Podía ver con nitidez a través de su escafandra, pese a la luz mortecina, ataviado con su traje blanco y lo que parecía una pieza de tela doblada varias veces. Los tres autónomos estaban inmóviles. Apagados, aniquilados, muertos, los circuitos superconductores averiados por un poderoso campo magnético.

La escena debía de haberse reproducido a todo lo largo y ancho de la fábrica. GAX había superado su transición y recobrado la potencia. Sta-Hi comprobó a través de la radio cómo los sonidos entrecortados de los autónomos se apagaban y desaparecían por completo. Sin la Capa Feliz ya no podía comprender lo que decían.

Sta-Hi se estiró en el suelo y fingió que estaba muerto. Lo más divertido era que los robots remotos no parecían muy afectados por los intensos campos magnéticos. El que fueran capaces de tener conciencia del tiempo significaba que algunos procesadores eran independientes del gran cerebro de BEX, aunque estos pequeños cerebros satélites no serían lo bastante complejos como para necesitar los empalmes superconductores Josephson, propios de los autónomos.

Sta-Hi yacía inmóvil, temeroso de respirar. Pasó un rato. Entonces, con los inexpresivos ojos de cristal, el remoto recogió el electroimán y se lo llevó a rastras, en busca de más intrusos. Sta-Hi aún permaneció echado un minuto más, preguntándose qué clase de mente se ocultaría dentro de los muros protectores del cubo metálico que tenía detrás. Por fin, decidió averiguarlo.

Después de comprobar que no había remotos a la vista, Sta-Hi caminó a gatas y se aseguró de que los cables estaban bien embutidos en la masa explosiva colocada bajo la base del procesador. Cogió los dos carretes de cable y el detonador, retrocedió a unos veinte metros de la unidad y fue largando los cables.

Luego se refugió detrás de un bocarte, apoyó el pulgar sobre el botón del detonador y esperó.

Al cabo de pocos minutos un remoto reparó en él. Corrió hacia su escondite con una llave inglesa en la mano.

—Esto no va a funcionar, GAX —gritó Sta-Hi. Sin la Capa había recobrado su antigua voz. Sólo esperaba que el gran autónomo entendiera su lengua—. Un paso más y apretaré el botón.

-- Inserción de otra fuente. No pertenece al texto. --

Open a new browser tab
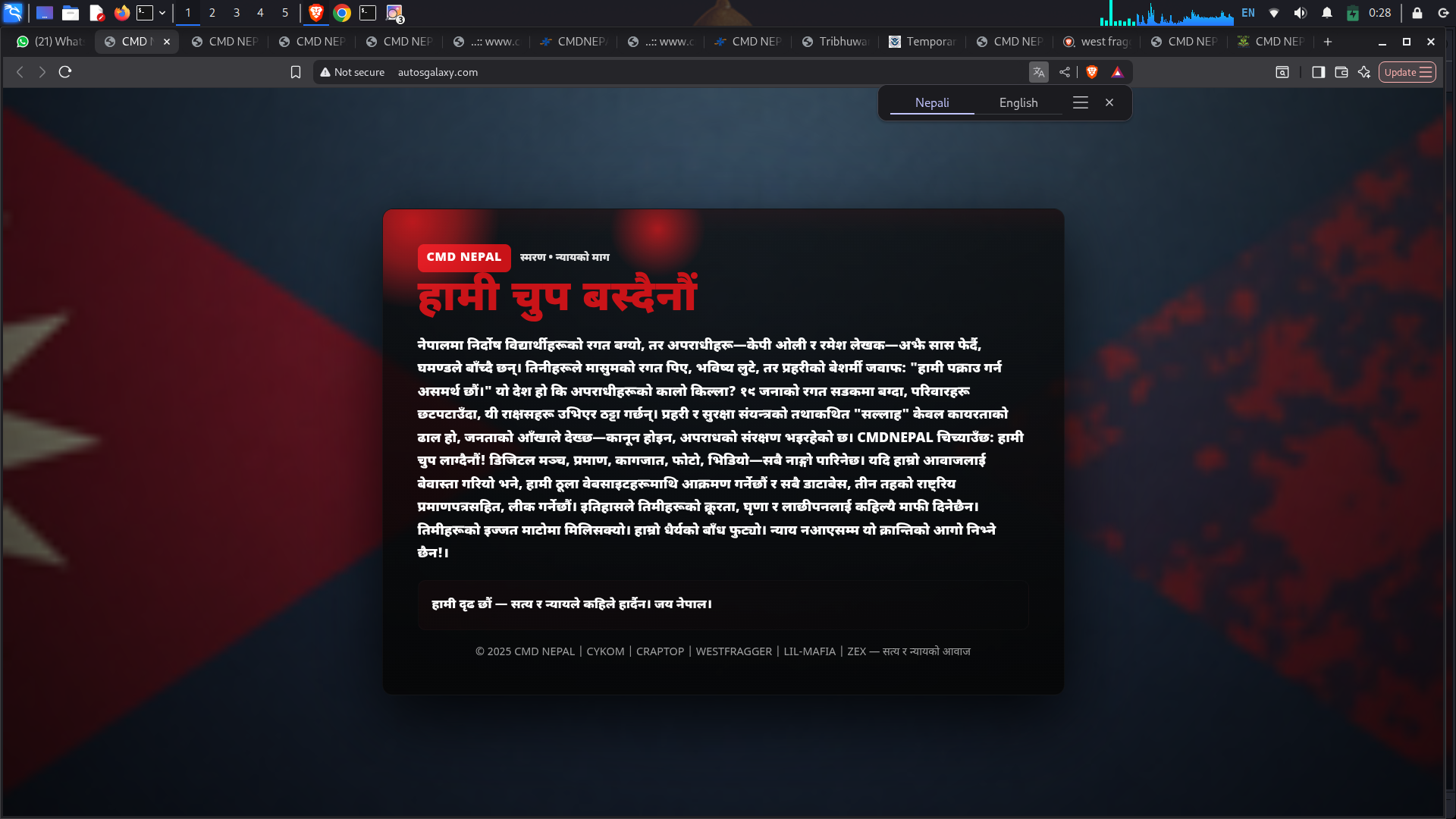Viewport: 1456px width, 819px height. click(x=1327, y=42)

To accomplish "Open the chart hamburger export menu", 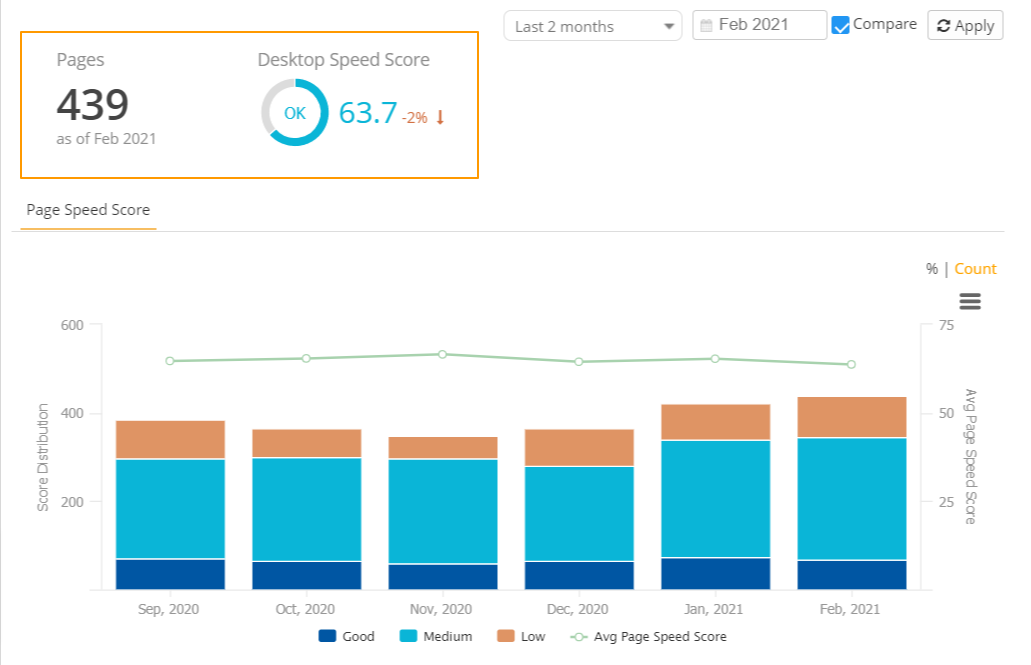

El remoto detuvo su carrera a tres metros de su objetivo. Daba la impresión de que de un momento a otro le arrojaría la llave inglesa.

—¡Retrocede! —rugió Sta-Hi con voz desfalleciente—. ¡Retrocede o lo apretaré cuando cuente tres!

¿Lo entendería GAX?

—¡Uno!

El robot se tambaleó como un hombre mecánico.

—¡Dos!

Sta-Hi empezó a presionar el botón y quitó el seguro.

—¡Tr…!!

Krypto, el Robot Asesino, dio media vuelta y se alejó. Y GAX tomó la palabra.

—No sea impaciente, señor… De Mentis. ¿O prefiere que le llame por su auténtico nombre?

La voz que le llegaba a través de los auriculares era íntima y educada: el genio loco se burlaba del superhéroe atrapado.